Perhaps most intriguing of all was a set of drawings we found in the Russian State Archive for an episode of Ivan the Terrible (1944) that was never filmed. This would have shown the first Tsar paying hopeful court to Elizabeth I of England through his ambassador. Eisenstein got as far as screen-testing his fellow-director Mikhail Romm as Elizabeth – which seems like an eerie anticipation of Sally Potter having Quentin Crisp play Elizabeth in her time-traveling fantasy Orlando (1992). Needless to say, that idea never got past Stalin’s deep suspicion of where his star director was taking Ivan, which led to its second part being firmly banned until after the deaths of both the director and the dictator.

But with the drawings in our exhibition, and clips from both Ivan and Orlando playing, I hope we have created a space for visitors to speculate and enter into Eisenstein’s extraordinary, often mischievous, imagination.

MarkCousins1Some of these must remain open to speculation. Why did Eisenstein make a series of drawings of the poets Rimbaud and Verlaine in the mid-1940s, writing ‘London’ on one of these? Was he thinking of their scandalous elopement from Paris to London in 1873, when they lived together in Royal College Street in Camden? The house has since acquired a plaque, but surely it was known to few in 1929?

Some other points of contact are better documented. Everyone interested in the future of film want to meet Eisenstein, and he found himself giving lectures in a room above Foyles’ bookshop to an audience that included many future leaders of the documentary film movement. He even made a guest appearance in the Film Society’s group film, playing a London bobby with obvious relish. He visited the Tower of London – there’s a tourist photo of him posing with a Beefeater – and he went to Cambridge University. Memories of dining at Trinity College and attending a student party apparently stayed with him sufficiently to help shape scenes in Ivan the Terrible, as did his trips to Windsor Castle and Eton College.

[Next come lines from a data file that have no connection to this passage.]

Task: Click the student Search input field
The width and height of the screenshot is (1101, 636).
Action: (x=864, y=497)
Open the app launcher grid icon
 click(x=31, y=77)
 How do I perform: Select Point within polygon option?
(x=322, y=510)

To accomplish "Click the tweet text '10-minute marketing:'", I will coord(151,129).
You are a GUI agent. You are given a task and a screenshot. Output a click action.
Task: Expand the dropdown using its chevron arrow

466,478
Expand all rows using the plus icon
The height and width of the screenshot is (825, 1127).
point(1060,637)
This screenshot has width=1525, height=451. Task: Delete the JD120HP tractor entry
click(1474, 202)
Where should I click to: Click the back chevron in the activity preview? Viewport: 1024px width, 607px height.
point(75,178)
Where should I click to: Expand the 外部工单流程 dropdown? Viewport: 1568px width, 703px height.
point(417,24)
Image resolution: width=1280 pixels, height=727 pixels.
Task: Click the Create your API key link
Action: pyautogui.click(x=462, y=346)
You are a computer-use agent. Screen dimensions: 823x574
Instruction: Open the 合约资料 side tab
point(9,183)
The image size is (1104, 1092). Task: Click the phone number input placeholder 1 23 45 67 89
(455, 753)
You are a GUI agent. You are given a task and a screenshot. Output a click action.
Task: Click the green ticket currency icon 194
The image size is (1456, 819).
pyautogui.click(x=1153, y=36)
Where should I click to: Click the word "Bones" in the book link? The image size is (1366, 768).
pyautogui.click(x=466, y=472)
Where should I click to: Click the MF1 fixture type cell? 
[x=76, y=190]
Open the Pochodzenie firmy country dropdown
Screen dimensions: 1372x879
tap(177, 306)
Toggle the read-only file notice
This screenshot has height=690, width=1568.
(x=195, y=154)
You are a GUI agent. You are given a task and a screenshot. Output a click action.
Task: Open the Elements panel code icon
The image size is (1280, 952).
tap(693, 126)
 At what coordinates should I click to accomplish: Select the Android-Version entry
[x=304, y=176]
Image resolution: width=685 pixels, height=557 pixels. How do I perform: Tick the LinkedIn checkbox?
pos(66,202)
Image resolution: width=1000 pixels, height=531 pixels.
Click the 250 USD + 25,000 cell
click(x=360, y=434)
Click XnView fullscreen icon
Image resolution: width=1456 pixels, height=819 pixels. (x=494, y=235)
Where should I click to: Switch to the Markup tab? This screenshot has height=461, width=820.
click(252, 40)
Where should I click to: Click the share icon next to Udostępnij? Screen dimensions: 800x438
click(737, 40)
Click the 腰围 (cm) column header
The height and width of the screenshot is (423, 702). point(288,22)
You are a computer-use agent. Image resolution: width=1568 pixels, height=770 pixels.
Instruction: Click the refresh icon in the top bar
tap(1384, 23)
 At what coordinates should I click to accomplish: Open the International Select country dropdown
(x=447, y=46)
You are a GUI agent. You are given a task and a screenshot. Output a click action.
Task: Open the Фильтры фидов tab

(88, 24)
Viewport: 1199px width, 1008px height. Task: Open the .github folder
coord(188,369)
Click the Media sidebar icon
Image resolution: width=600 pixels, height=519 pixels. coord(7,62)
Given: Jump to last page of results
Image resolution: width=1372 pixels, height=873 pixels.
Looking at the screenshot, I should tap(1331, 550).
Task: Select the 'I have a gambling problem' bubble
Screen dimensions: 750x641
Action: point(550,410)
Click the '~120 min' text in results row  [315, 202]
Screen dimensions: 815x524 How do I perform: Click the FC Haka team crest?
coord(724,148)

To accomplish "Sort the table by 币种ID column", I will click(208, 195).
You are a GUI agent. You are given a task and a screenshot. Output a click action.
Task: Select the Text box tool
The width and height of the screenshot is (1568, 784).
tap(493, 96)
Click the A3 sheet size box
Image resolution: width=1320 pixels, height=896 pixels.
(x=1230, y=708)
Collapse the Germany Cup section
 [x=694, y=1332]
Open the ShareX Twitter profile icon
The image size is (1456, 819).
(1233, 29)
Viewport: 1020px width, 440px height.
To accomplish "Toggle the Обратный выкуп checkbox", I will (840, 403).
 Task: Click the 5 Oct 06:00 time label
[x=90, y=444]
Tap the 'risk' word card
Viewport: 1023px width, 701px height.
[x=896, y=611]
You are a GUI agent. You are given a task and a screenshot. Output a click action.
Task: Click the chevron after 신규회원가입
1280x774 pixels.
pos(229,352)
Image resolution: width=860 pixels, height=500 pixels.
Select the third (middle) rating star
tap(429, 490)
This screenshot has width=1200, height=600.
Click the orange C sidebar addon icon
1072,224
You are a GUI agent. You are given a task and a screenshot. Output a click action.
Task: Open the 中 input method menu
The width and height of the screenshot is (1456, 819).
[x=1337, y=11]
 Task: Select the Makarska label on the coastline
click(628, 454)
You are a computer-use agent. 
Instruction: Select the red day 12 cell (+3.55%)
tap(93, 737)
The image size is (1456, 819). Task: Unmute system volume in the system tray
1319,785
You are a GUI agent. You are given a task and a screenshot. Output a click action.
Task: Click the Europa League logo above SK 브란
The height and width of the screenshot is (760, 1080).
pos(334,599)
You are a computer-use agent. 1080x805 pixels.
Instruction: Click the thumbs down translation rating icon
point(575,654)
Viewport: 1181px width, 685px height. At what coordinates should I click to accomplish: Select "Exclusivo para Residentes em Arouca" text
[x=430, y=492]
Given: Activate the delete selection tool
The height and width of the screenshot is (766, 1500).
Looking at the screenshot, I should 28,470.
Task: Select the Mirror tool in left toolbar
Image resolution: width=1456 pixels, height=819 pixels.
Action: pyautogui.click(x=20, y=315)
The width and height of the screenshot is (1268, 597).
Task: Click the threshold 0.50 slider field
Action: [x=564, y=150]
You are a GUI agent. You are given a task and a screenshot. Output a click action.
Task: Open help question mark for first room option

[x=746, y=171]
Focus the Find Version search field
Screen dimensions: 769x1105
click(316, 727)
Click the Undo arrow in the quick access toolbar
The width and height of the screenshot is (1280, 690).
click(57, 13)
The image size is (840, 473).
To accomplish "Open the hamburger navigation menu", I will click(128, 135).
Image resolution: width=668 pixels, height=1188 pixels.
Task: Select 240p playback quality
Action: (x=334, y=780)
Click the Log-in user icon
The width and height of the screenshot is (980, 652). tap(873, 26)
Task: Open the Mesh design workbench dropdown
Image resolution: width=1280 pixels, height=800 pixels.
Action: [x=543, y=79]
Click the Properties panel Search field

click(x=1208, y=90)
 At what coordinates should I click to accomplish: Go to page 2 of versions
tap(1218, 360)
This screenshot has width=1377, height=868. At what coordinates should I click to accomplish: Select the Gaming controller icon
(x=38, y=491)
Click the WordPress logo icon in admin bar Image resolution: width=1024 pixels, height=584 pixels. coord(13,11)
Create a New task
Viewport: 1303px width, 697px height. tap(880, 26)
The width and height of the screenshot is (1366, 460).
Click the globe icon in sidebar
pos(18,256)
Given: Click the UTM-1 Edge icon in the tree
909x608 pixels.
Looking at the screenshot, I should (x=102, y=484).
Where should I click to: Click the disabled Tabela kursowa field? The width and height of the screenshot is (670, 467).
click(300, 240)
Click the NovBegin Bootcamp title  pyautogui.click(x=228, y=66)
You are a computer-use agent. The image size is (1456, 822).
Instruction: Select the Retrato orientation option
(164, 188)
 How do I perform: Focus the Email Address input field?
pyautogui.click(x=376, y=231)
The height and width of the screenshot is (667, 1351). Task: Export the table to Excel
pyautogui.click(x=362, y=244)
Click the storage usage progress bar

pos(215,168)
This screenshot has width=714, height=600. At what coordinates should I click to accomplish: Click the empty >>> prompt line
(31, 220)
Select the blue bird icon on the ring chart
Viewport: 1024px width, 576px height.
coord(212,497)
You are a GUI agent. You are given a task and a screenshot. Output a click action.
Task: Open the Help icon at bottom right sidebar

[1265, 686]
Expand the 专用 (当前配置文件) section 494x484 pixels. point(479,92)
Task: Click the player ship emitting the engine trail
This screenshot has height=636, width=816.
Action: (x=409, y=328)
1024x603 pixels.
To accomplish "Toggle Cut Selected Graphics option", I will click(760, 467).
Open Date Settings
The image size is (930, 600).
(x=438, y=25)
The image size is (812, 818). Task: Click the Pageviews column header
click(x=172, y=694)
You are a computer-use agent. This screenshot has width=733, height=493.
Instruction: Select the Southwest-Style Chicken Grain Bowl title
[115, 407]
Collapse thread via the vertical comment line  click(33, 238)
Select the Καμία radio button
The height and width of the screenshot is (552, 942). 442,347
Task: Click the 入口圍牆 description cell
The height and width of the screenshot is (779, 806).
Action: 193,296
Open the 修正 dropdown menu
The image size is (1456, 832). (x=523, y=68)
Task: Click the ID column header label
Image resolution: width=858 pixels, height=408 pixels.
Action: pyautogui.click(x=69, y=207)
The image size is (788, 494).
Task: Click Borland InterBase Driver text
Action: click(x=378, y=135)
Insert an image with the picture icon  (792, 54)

Having intuitively structured the exhibition around ‘Eisenstein and England’, I realised that I was perhaps unconsciously following several current trends in historical research. The biographical thread has revealed intriguing aspects of Eisenstein’s complex personality and links across his wide-ranging interests. And like all micro-histories, this snapshot of a month in 1929 turns out to stand at the centre of a web of themes that are still resonating today. Our show finishes with a specially-made short film by Mark Cousins that explores Eisenstein’s longstanding fascination with D. H. Lawrence, against the background of contemporary Moscow.

Unexpected Eisenstein runs at GRAD Gallery, 3-4 Little Portland Street, London W1W 7JB until April 30. Closed Mondays, free admission.